To someone, who has never heard the stories earlier , it would be completely shocking to see folks casting spells, and giving "Shaaps " simply because they didn't like something or someone disturbed them.  It would have been unnerving to have Indra and the Sun frequently make trips to earth to interfere in the proceedings, just like that, and Pandavas  traveling around the country, meeting kings, taking a fancy to some beautiful princess and marrying them appears to be a usual thing, possibly a tradition in those days, but clearly something that complicated life. 

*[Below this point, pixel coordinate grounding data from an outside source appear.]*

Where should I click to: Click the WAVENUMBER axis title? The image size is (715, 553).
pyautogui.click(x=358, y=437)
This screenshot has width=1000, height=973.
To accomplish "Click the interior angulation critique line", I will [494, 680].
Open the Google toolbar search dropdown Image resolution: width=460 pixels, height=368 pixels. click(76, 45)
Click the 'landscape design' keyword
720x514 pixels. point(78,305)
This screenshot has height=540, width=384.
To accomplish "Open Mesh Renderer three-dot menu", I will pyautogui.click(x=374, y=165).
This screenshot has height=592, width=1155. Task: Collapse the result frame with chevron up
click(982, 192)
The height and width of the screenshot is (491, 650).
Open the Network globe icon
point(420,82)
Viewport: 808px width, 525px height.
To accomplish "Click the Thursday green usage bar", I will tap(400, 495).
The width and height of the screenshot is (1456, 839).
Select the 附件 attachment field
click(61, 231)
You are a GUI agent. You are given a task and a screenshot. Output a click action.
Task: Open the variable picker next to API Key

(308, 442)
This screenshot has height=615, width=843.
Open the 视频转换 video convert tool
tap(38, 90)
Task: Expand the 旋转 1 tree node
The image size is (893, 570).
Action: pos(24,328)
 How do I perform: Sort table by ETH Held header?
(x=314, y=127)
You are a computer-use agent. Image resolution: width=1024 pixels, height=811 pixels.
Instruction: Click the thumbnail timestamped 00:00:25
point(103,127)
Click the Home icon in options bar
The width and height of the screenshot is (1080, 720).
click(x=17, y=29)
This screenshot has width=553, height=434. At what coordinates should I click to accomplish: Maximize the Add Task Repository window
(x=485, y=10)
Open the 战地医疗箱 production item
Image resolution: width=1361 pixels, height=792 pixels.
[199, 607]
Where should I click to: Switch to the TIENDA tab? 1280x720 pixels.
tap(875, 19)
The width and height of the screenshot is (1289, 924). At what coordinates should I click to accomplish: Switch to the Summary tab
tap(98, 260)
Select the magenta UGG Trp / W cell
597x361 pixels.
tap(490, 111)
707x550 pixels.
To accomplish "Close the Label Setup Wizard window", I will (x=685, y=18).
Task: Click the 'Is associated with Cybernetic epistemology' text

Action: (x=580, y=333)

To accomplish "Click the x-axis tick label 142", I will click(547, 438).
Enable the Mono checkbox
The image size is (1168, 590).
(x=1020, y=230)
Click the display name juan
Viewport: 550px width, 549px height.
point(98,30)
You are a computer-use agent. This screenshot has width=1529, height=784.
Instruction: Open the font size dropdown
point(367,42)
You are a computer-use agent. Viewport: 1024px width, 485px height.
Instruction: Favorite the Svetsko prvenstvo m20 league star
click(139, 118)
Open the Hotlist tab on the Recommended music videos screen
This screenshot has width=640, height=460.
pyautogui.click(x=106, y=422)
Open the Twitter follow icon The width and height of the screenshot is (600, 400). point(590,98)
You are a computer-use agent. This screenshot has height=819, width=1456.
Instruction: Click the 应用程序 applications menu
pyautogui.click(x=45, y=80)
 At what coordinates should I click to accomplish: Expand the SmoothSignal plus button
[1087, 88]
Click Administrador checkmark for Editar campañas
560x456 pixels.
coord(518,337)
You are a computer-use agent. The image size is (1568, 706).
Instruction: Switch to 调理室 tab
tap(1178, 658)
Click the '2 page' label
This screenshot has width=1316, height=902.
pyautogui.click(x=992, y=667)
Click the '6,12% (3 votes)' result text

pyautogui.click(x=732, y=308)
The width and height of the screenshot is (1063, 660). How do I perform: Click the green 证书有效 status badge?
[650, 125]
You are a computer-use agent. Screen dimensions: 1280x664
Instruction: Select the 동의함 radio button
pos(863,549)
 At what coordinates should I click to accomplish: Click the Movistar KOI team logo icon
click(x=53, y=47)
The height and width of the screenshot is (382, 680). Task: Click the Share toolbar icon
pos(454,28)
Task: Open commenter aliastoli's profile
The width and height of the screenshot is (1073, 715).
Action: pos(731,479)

But it is also a story of the super brave Abhimanyu, the raring to go Ghatotkach who even in death , fell on the opposing army and killed folks by crushing them. It is a story of strong women , who stood by other strong women right till the end, and indulgent women, who spoilt their royal kids, when a strict rebuke would have helped. It is a story about how war misguides a populace,  once the majority refuses to see reason. It is a story of queens with some very human attributes, and lack of guts in facing things, like in the case of Kunti,  who gives birth and abandons the child in a basket in the river; then years later, lands up at that son's place to identify herself, and ask for special consideration as a mother whose 2 sons are fighting each other to kill.   

But one cannot help feel, that Arjuna was able to be what he was, very clearly because of Lord Krishna.   While none of the Pandavas were good at what would be called today as "having talks" with the enemy/opposition,  Lord Krishna, was at pains to discuss things with folks like Karna , when the war was about to reach its fiercest point , and whats more, Karna was able to stand his own ground, on reasons , that one would even give today. Anticipating events, and primarily using his charioteer position smartly, the Lord performed at crucial moments  to save Arjuna during the war. I mean, it helps to have someone with "inside information" on your side, not to mention brilliant navigation abilities.    

This is a story we see around us even today. Good rulers, bad rulers. Nonethical practices being justified as correct by unscrupulous higher ups. Righteous folks at the top, who cannot take a systems view, but cause havoc because of their adamant stands.  People who believe, brawn is better than brain.   One time respected elders who slowly fade out of the scene, to be abused behind their backs.  Assorted princes lording it over others by virtue of genetics.  Gutless courtiers.  Backstabbing.  Abuse of women and killing of children.  Strangely, no one talks about daughters in the Mahabharata  (much is mentioned about Pandavas' sons ), and today too, daughters are , by and large, ignored.

The question is, is there a Lord Krishna visible anywhere,  and if he does appear, will we have the sense to listen ? 

This book kind of grows on you as you go deep into it. Read it. 


  1. Beautifully reviewed and I look forward to read the book. I love the music played on the blog.

  2. It all boils down to this, doesn't it:" The question is, is there a Lord Krishna visible anywhere, and if he does appear, will we have the sense to listen ? "

    A question as old as the hills...


  3. I think authors these days view epic characters as mortals and not super humans. That in itself is a welcome change since the analysis tends to be objective. The situation of the battle between evil and good forces has been raised time and again in our epics and the definition of good and evil keeps getting revised from time to time which is unfortunate.

    Today greasing palms to get work done is justified and accepting or offering a higher amount of dowry to snatch away a prospective groom means that earlier bidders in the auction were dumb enough to let on their strategy of zeroing in on an eligible bachelor.

    May be we need more books like this one to look for answers to uneasy questions.

  4. I didnt read the book. But when read the review about this book in google i was fascinated to read the book. I loved the music which played on the blog.

  5. I didnt read the book. But when read the review about this book in google i was fascinated to read the book. I loved the music which played on the blog.